The Hall-of-Famer played 10 seasons for the Habs, winning two Conn Smythes and three Vezinas for the Bruins’ biggest rival.

“Especially with Montreal, playing so many good games here, [it brings back memories],” he said Thursday. “I guess most of my career when I played with Montreal, we were playing in the Garden, but there were a lot of great memories. No doubt about it.”

Now, after eight seasons of coaching the Quebec Remparts of the Quebec Major Junior Hockey League, Roy is the bench boss for the team with which he won two of his four Stanley Cups.

Roy’s tenure as Avs coach is off to a good start with a 3-0-0 record, but it was his antics in the team’s season-opening win over the Ducks last week that were most notable.

Following a knee-on-knee hit from Ben Lovejoy on Colorado rookie Nathan MacKinnon, Roy went after Anaheim coach Bruce Boudreau, pushing the glass between the benches at him in a fit of rage.

“I’ve spent the last couple of days solidifying the glass between the benches,” Claude Julien said Thursday morning. “It gave me lots of time to do a lot of different things, so that’s the good part about having a few days off.”

Whether or not he appreciated the joke, Roy stressed after the Avalanche’s morning skate that he couldn’t see himself throwing one of his signature tantrums against someone he respects as much as he does Julien.

“I don’t expect any problems with Claude Julien,” Roy said. “To be honest with you, I have so much respect for him, and he’s a great coach.

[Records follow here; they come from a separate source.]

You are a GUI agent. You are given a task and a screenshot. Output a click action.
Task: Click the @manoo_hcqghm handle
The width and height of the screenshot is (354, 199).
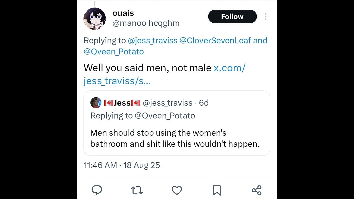click(146, 23)
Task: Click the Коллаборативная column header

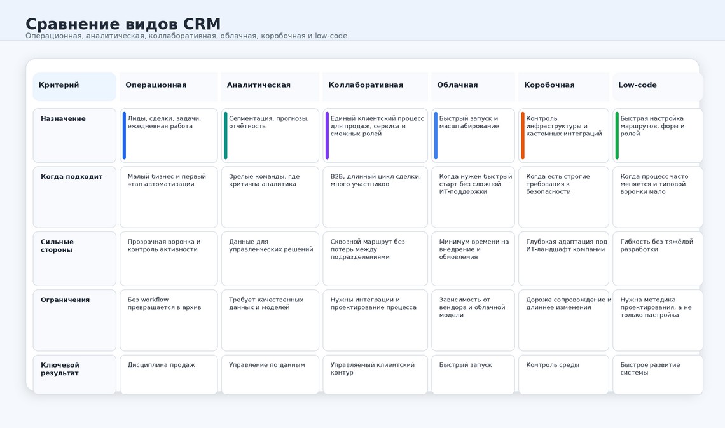Action: click(x=375, y=87)
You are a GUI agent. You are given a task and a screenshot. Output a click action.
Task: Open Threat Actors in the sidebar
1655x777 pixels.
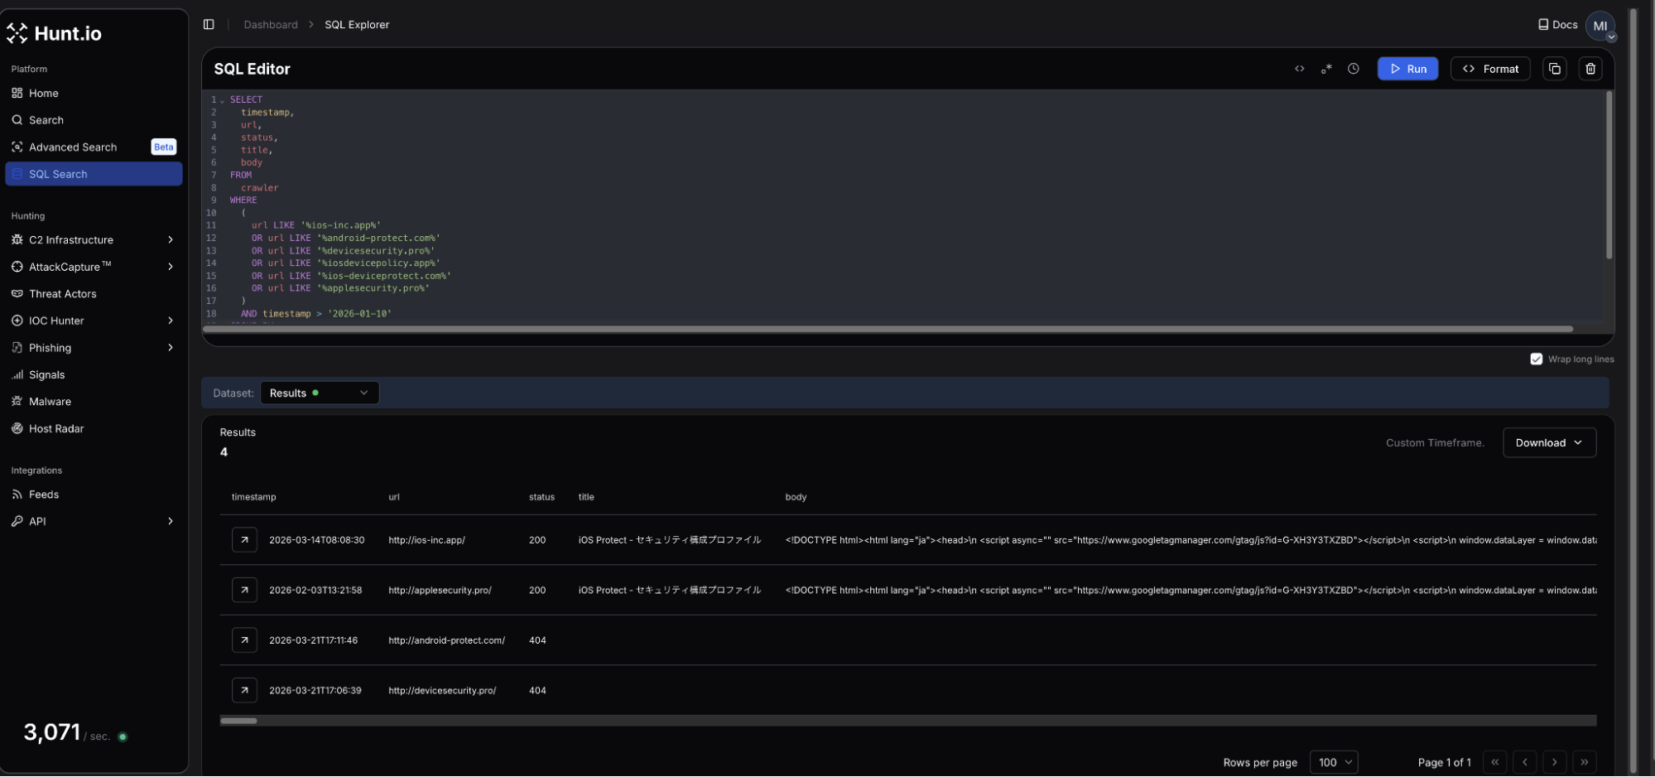point(63,294)
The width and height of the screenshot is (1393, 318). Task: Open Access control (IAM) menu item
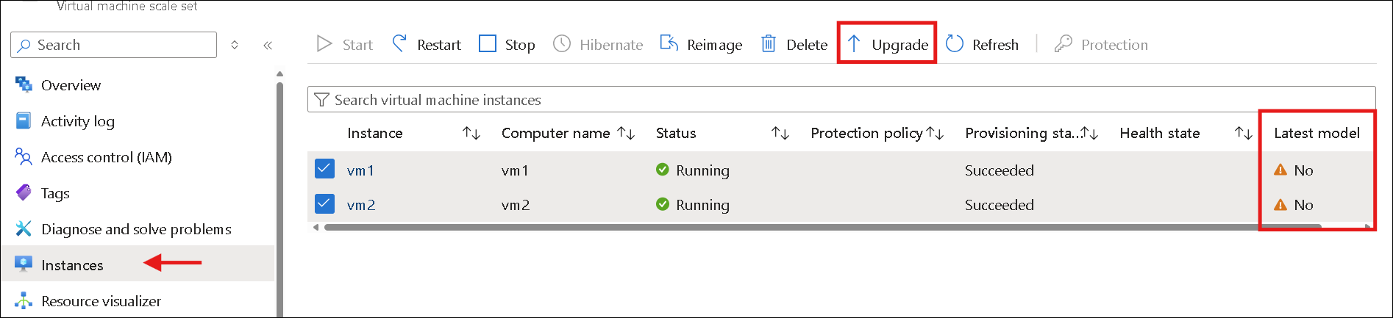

I mean, when you’re in the finals of the Stanley Cup in two years of the last three, there’s certainly a lot of credit and respect.

“Every time I’ve spoken to him, I’d ask a few questions. If I called him, he was available. He said, ‘Any time you want to talk.’ It’s fun to see guys open up like this with a junior coach, I and I respect that. I’m happy to see him being so successful here in Boston.”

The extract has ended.